On such an important issue, it is therefore unfortunate that the letter appears to be so narrowly based, with little evidence of having taken account of the opinions of all Senior Counsels, or the whole range of recommendations from stakeholders. Here, we look more closely at the similarities.

Concerning the allegation of incorrect tagging, the President’s letter repeats the arguments made by Budlender and Cloete, not only giving the exact same article references in its claims that the bill concerns trade and culture, and raising the same suggestion that the referral to the House of Traditional Leaders represents a further proof of the cultural nature of the legislation. The only substantive difference on this point is the reference to the Performers’ Protection Bill in the President’s letter, which can be explained by the exclusive focus in the Budlender and Cloete letter on the Copyright Amendment Bill.

Concerning the allegation of retrospective and arbitrary deprivations of property, the President’s letter summarises the case of Budlender and Cloete. The latter claim both that the scope of the provisions for compensation of creators who have been mistreated in the past is excessive, and suggest that the lack of a time-limit in the primary legislation for the operation of the provisions creates uncertainty. The President’s letter adds in short arguments concerning the issues surrounding works with multiple authors, or where copyright owners are non-profit organisations.

Concerning the allegations around fair use, the President’s letter broadly copy-pastes sentences from the Budlender and Cloete submission (paras 47-49) with only the most minor changes.

Concerning the delegation of legislative power to the Minister, the President’s Letter simply summarises Budlender and Cloete’s arguments, including the focus on the treatment of past agreements, the supposed lack of a due process for making regulation, and the specific reference to the role of the National Council of the Provinces.

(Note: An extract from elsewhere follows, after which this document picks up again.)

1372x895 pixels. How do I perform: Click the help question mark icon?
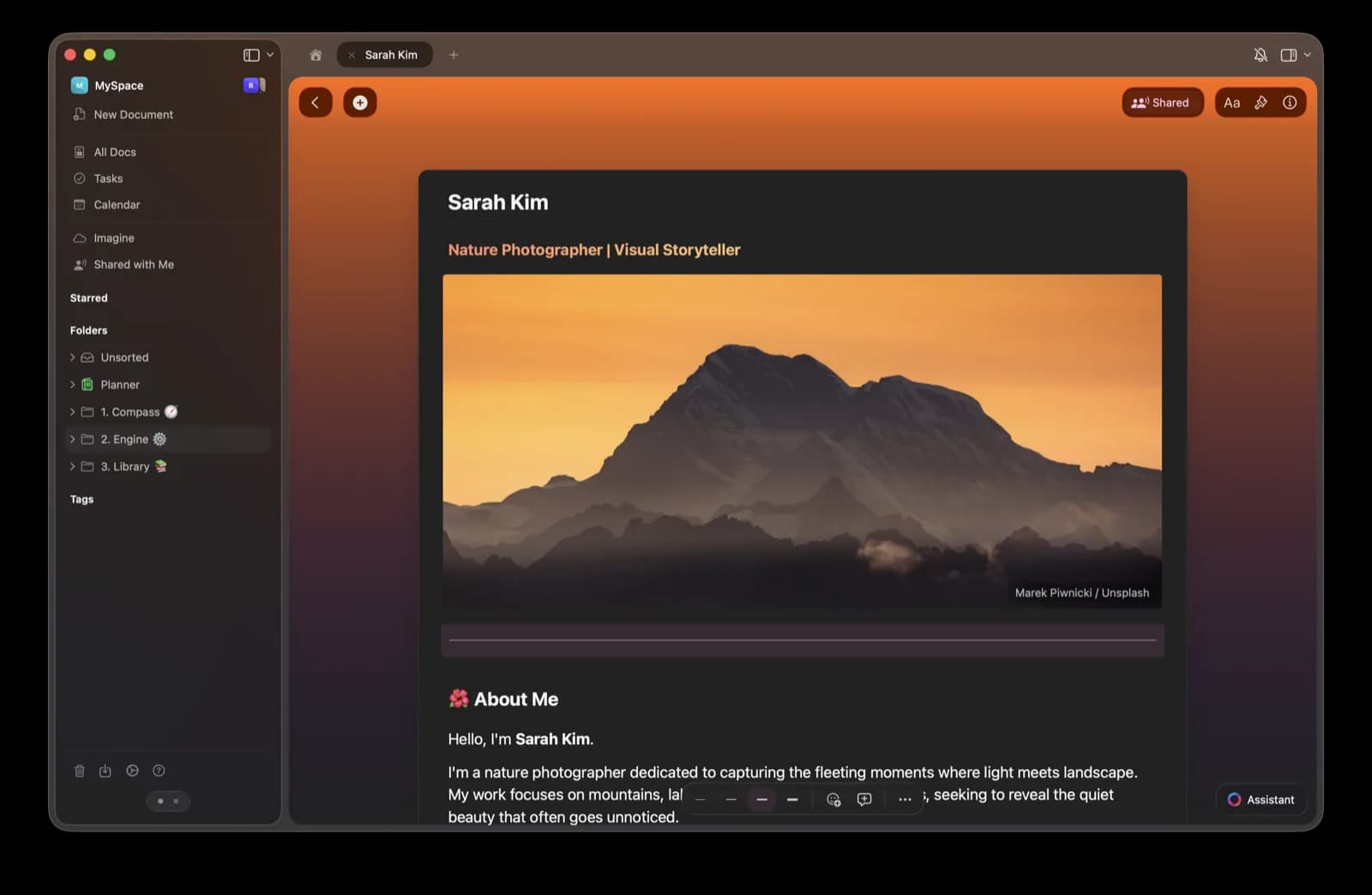click(x=159, y=770)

Concerning copyright exceptions. The President’s letter lists the exact same sections and paragraphs as highlighted in Budlender and Cloete’s submission, including for example the highly questionable assertion that it may be impermissible to extend the quotation right to artistic works in Article 12b(1)(a)(i) – something that is in fact mandatory under the Berne Convention.

The only area where the President’s letter indeed departs from the Budlender and Cloete submission is in its inclusion of arguments concerning incompatibility with international law. These paragraphs are also out of character with the rest of the letter, providing long descriptions of the international legal instruments mentioned, but only the vaguest indication of what concerns may be.

 

In sum, the letter signed by the President appears to represent a summary of the Budlender-Cloete submission on almost all points, and occasionally a direct reproduction of specific sentences. There is little evidence of the President having applied his own mind to the issues or having proposed new reasons for the alleged unconstitutionality of the bills. The only divergences concern inclusion of reference to the Performers’ Protection bill (a topic not covered in the Budlender-Cloete submission), specific additional issues relating to the retroactive effect of laws, and vaguely worded concerns around international law.

We very much hope that the Parliament will, as it has done in the past, continue to show a more balanced and independent approach, focused on promoting the wellbeing of South Africans and the sustainable development of South Africa.